MMWR Reports on Rubella Epidemic in Japan

Most of the 5,442 cases reported from Jan. 1 to May 1, 2013, are unvaccinated adult males.

A rubella epidemic is happening in Japan, according to a report on the outbreak published in the June 14 edition of CDC's MMWR. The report says Japan's Ministry of Health, Labor, and Welfare has asked health care authorities is to provide information on rubella disease and congenital rubella syndrome (CRS) for pregnant women and their households and to encourage vaccination of family members of pregnant women because rubella vaccine is contraindicated in pregnant women and vaccination for women who plan to get pregnant. Local governments in about 100 cities, including several districts in the Tokyo metropolitan area with high numbers of reported cases, "have provided partial funding to help with the cost of MR vaccine or a single rubella vaccine for women planning pregnancy and for men who are living with a pregnant woman," it says.

Japan introduced a single-antigen rubella vaccine in its national immunization program, targeting girls in junior high school, in 1976 and a measles-mumps-rubella (MMR) vaccine targeting children aged 12–72 months in 1989. But adult males remain susceptible to rubella, the report states, and the numbers confirm this: From Jan. 1 to May 1, 2013, a total of 5,442 rubella cases were reported through the rubella surveillance system in Japan, and 77 percent of them were adult males.

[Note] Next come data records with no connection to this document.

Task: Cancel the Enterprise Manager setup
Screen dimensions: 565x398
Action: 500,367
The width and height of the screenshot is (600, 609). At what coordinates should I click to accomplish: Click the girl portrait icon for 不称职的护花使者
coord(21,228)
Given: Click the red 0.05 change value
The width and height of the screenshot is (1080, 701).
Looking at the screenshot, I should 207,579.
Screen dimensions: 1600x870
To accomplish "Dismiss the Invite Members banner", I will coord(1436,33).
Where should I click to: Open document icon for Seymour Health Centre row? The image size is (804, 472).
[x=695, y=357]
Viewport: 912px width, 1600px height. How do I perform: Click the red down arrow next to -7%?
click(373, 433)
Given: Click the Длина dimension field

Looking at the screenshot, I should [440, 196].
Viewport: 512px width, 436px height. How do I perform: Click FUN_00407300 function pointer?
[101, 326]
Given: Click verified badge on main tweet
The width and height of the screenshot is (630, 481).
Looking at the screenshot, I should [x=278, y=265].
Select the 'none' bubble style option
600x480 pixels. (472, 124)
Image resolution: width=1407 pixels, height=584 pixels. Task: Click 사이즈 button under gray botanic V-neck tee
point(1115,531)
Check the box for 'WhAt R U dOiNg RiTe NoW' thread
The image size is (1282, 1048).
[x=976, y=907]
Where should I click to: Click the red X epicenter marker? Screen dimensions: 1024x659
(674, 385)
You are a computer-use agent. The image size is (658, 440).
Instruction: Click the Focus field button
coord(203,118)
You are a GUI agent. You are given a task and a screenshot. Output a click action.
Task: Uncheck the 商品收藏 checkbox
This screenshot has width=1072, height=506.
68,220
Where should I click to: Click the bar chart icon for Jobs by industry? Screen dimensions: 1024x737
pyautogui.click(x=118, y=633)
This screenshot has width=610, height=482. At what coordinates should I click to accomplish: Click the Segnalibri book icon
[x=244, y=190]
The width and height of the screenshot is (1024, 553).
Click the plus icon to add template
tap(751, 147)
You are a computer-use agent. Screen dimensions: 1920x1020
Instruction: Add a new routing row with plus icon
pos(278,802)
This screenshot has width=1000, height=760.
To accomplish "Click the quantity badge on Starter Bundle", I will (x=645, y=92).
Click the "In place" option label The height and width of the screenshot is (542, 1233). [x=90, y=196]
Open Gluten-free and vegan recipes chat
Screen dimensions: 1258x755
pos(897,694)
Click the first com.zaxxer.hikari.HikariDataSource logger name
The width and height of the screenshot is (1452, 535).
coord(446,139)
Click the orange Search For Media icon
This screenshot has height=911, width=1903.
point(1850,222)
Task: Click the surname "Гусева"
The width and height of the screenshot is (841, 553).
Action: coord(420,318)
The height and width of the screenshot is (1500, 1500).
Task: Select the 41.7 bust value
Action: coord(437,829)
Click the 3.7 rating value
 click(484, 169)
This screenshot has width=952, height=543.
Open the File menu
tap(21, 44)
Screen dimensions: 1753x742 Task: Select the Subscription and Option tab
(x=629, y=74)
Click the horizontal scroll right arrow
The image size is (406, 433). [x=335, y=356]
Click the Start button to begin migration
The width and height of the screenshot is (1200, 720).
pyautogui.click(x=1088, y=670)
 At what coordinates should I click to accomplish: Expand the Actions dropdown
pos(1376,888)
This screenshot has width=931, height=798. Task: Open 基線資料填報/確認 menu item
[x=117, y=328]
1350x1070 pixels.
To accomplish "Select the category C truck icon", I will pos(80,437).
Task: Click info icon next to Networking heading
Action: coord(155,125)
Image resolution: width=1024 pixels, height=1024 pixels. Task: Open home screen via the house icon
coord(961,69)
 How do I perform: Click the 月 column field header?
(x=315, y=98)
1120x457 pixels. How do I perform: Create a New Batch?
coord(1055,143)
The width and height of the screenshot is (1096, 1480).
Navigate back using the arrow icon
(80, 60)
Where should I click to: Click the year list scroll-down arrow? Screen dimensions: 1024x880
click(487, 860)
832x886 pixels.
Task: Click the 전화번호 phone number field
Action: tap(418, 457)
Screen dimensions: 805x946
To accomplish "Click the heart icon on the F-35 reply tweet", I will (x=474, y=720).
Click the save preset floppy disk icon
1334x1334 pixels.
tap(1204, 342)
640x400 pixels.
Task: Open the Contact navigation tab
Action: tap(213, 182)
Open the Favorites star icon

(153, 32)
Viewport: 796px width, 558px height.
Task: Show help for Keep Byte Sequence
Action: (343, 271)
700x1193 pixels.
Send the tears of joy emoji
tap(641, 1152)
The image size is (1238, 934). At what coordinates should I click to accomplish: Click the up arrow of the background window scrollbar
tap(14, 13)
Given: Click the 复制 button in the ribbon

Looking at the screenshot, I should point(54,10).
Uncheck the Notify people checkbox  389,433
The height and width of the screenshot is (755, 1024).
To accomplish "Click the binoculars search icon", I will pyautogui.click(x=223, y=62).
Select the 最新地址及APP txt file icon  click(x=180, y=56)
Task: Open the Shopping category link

"Until the early 2000s, rubella was endemic in Japan, with periodic epidemics approximately every 5 years and seasonal increases in the spring and summer. The number of reported rubella cases remained at record low levels until 2010, and in 2011, a few outbreaks were reported in the workplace among adult males. In 2012, the number of rubella cases sharply increased to 2,392, with the rise in cases continuing into 2013," the report states. Most cases were reported Tokyo and its surrounding prefectures initially, but recently the epidemic has expanded to Osaka, Hyogo, Aichi, Fukuoka, and Kagoshima.

The report was prepared by Keiko Tanaka-Taya, M.D., Ph.D.; Hiroshi Satoh, DVM, Ph.D.; Satoru Arai, DVM, Ph.D.; Takuya Yamagishi, M.D., Ph.D.; Yuichiro Yahata, Ph.D.; Kazutoshi Nakashima, M.D., Ph.D.; Tamie Sugawara, Ph.D.; Yasushi Ohkusa, Ph.D.; Tamano Matsui, M.D., Ph.D.; Takehito Saito, MSc; Kazuhiko Kanou, Ph.D.; Tomoe Shimada, M.D.; Hitomi Kinoshita, DVM, Ph.D.; Kazuyo Yamashita, Ph.D.; Yoshinori Yasui, M.D., Ph.D.; Yuki Tada, M.D., Ph.D.; Yoshio Mori, DVM, Ph.D.; Makoto Takeda, M.D., Ph.D.; Tomimasa Sunagawa, M.D., Ph.D.; and Kazunori Oishi, M.D., Ph.D. of Japan's National Institute of Infectious Diseases, along with Peter Strebel, M.D., Accelerated Control and Elimination of Vaccine Preventable Diseases, World Health Organization, W. William Schluter, M.D., Western Pacific Regional Office, WHO, Hajime Kamiya, M.D., Ph.D., of the Division of Bacterial Diseases, National Center for Immunizations and Respiratory Diseases, Susan E. Reef, M.D., Susan Y. Chu, Ph.D., and Rebecca Martin, Ph.D., Global Immunization Division, Center for Global Health, CDC.